Stored dataset items:

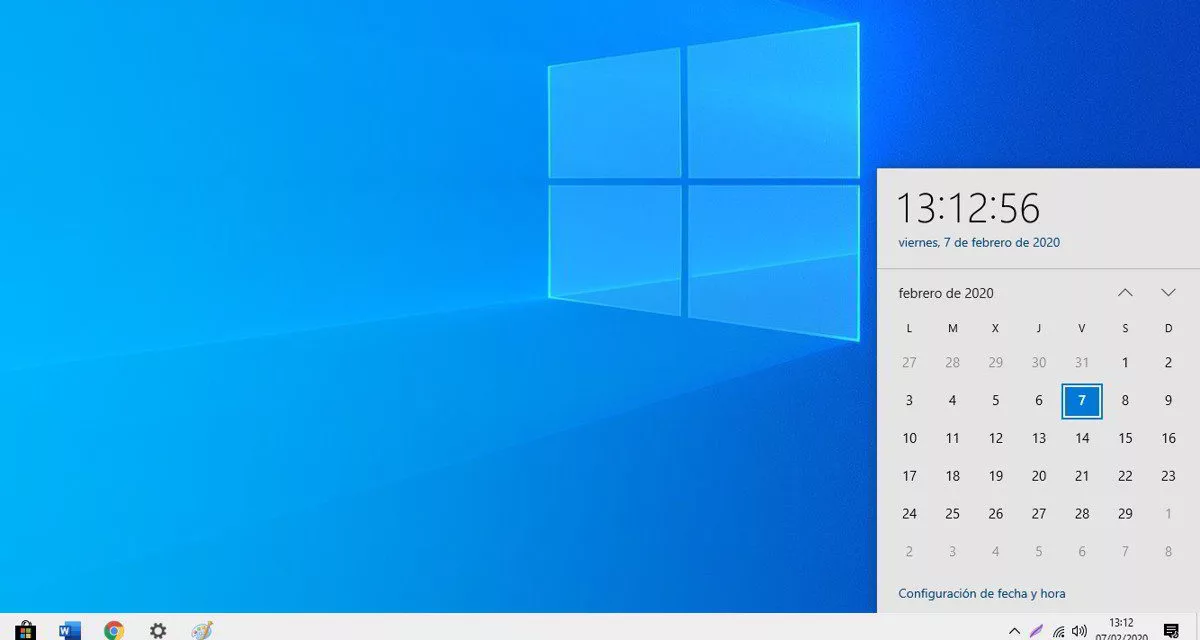Launch Paint from the taskbar
Image resolution: width=1200 pixels, height=640 pixels.
pos(202,631)
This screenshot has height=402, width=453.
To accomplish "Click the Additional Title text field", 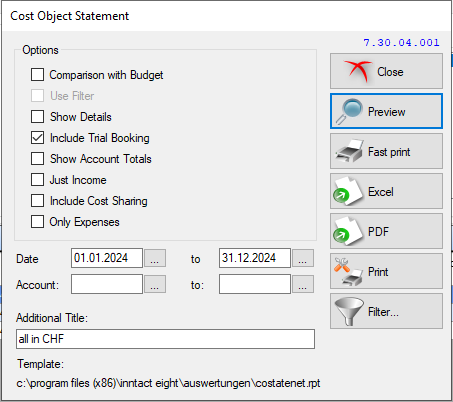I will (x=165, y=339).
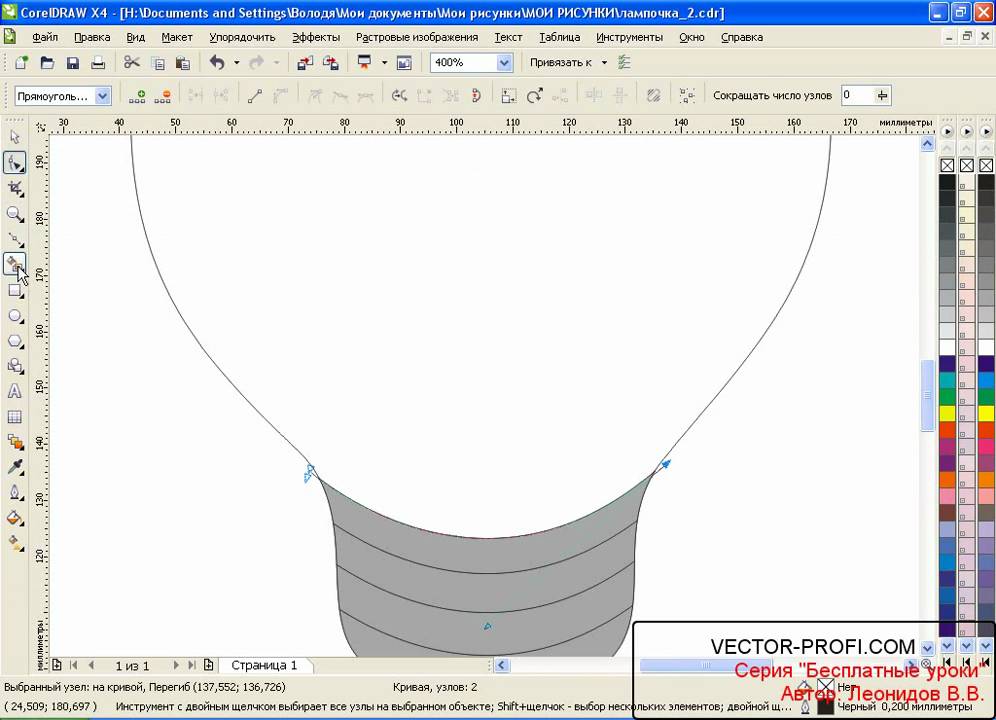Select the Shape node-editing tool

15,162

• **Set exercise**
Return every line of the items above that contains the word "height", matching its case exactly.

• **Finished answer**
Image resolution: width=1200 pixels, height=640 pixels.
This screenshot has height=402, width=453.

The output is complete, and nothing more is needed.